Importance: Critically ill neonates can be vulnerable to positional deformities and joint contractures. Early splints, along with dynamic exercise, may lead to long-term functional improvement. Making splints to perfectly contour neonates’ small joints and bodies is challenging. An ill-fitted splint can lead to skin ulcers, nerve damage, poor compliance, and discomfort. Three-dimensional (3D) printing has been applied to create customized, cost-effective, and lightweight orthoses that may be promising for neonates.
Objective: To explore the feasibility of scanning, designing, and printing 3D splints for neonates.
Setting: A large neonatal intensive care unit (NICU) in a university teaching hospital.
Method: Case series of three neonates in a NICU who had deformities or joint contractures that would benefit from early static splints. We created customized splints for neonates using 3D scanning, digital design software, and 3D printing technology. We monitored the neonates’ comfort and clinical improvement.
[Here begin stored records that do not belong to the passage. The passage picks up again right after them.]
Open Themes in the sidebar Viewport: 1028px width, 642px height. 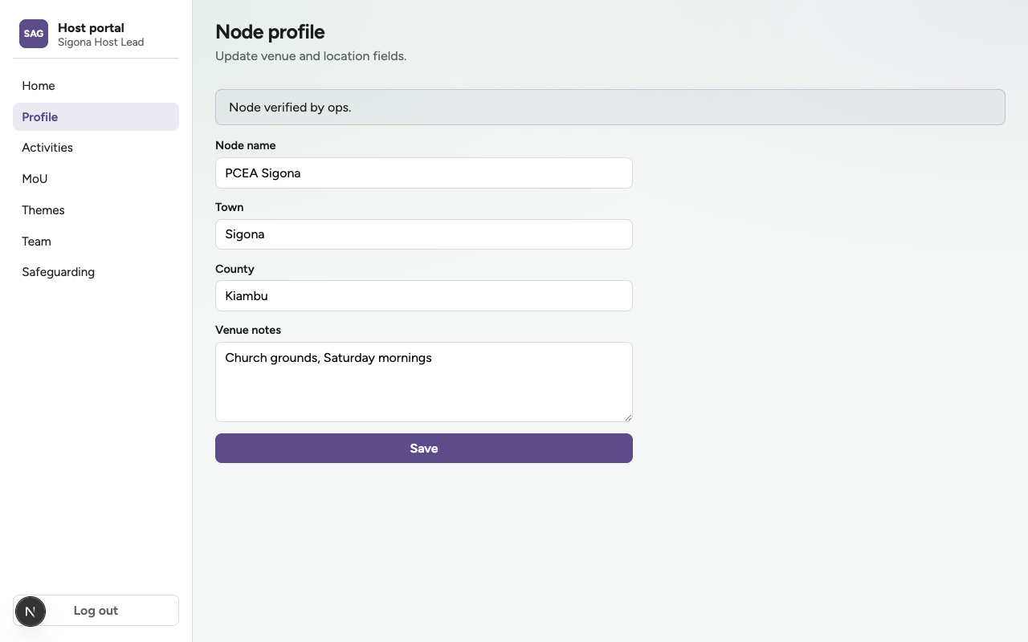click(x=96, y=210)
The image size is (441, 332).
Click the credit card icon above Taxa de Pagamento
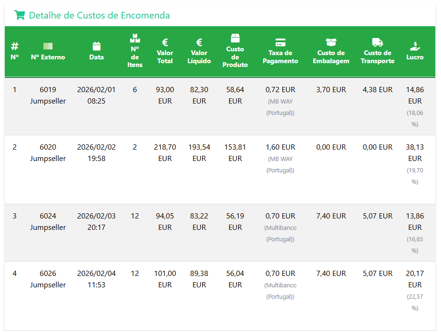pos(280,42)
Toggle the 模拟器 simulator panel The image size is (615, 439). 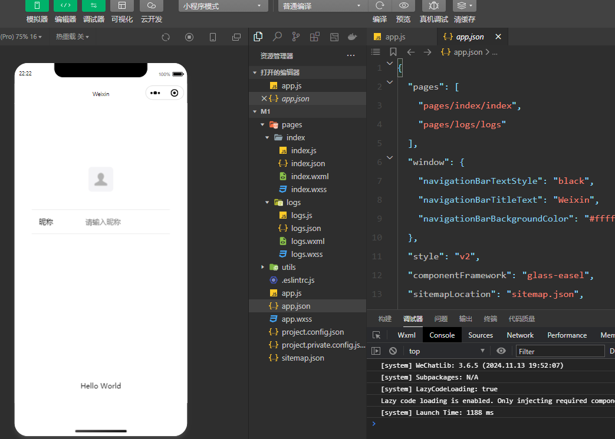37,6
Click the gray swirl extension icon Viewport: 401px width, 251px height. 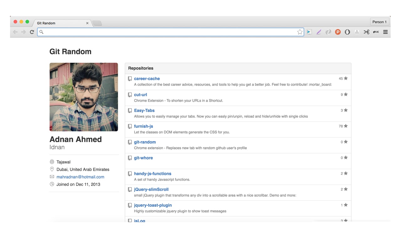328,32
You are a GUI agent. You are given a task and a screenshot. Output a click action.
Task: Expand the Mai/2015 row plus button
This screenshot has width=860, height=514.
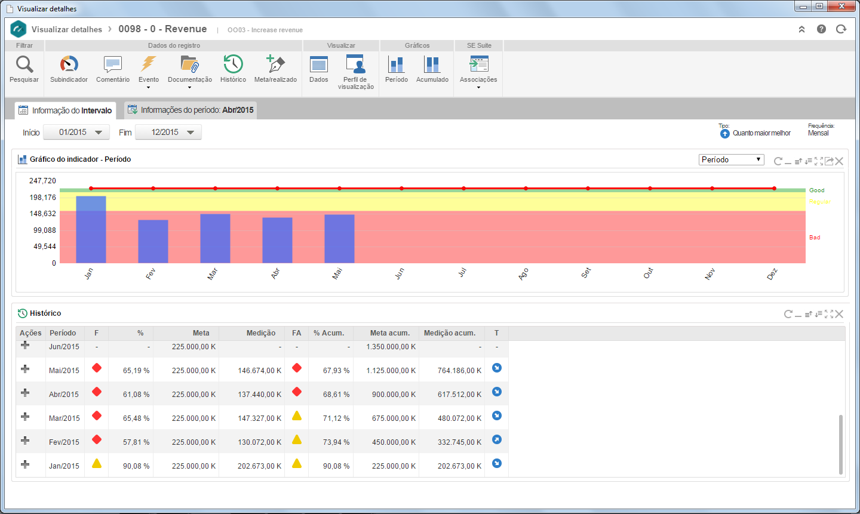click(x=25, y=369)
Results: One neonate with a congenital neck deformity had a neck splint created from 3D body-scanned images. Another neonate with a hand deformity was measured and had 3D digitally designed hand splints made. The same hand splint design was modified to fit a third neonate’s hand with new measurements. All splints were 3D printed using specialized lightweight materials. The neonates tolerated the splints well.
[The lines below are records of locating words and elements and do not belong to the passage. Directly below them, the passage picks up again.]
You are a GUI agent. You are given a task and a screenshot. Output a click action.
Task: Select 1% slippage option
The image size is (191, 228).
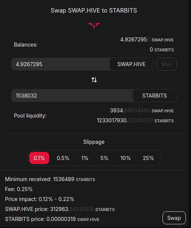(x=85, y=158)
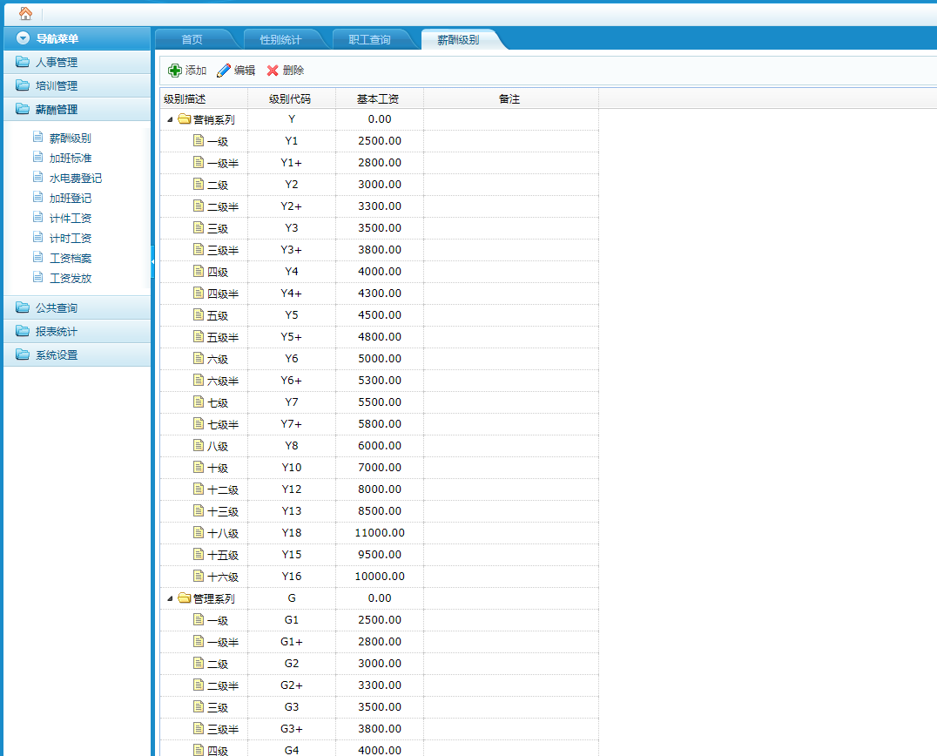
Task: Click the 营销系列 folder icon
Action: point(184,119)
Conclusions and Relevance: 3D printing technology is feasible for and applicable to NICU neonates. Advancing 3D technology should focus on upgrading scanning quality, improving splint design, and speeding up printing. Further research to evaluate the long-term benefits of early splinting is needed.
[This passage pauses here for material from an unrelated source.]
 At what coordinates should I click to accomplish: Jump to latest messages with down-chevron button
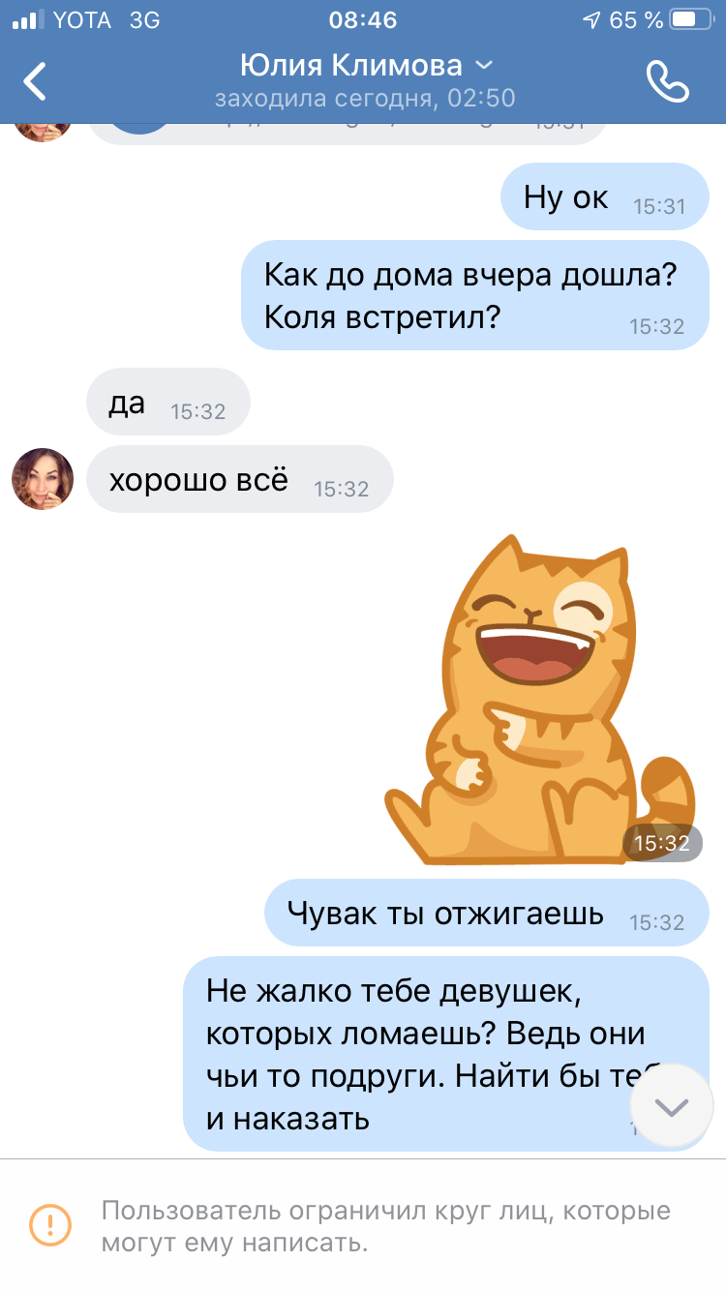(671, 1106)
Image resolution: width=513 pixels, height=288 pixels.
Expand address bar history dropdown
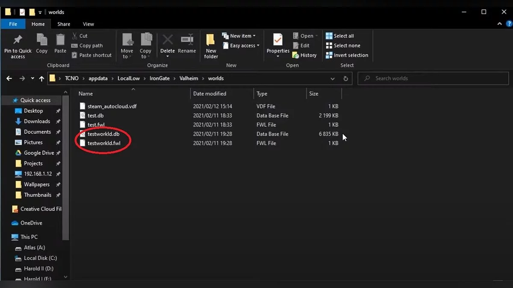[x=333, y=79]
What This Article Adds: This is the first published article to discuss the feasibility of using 3D printing technology to create customized splints for fragile neonates. Neonates, especially critically ill ones with congenital defects, may benefit from early splinting to preserve function and development. Neonates are the most challenging patients to make a perfect-fit splint for, and 3D printing may offer a potential solution.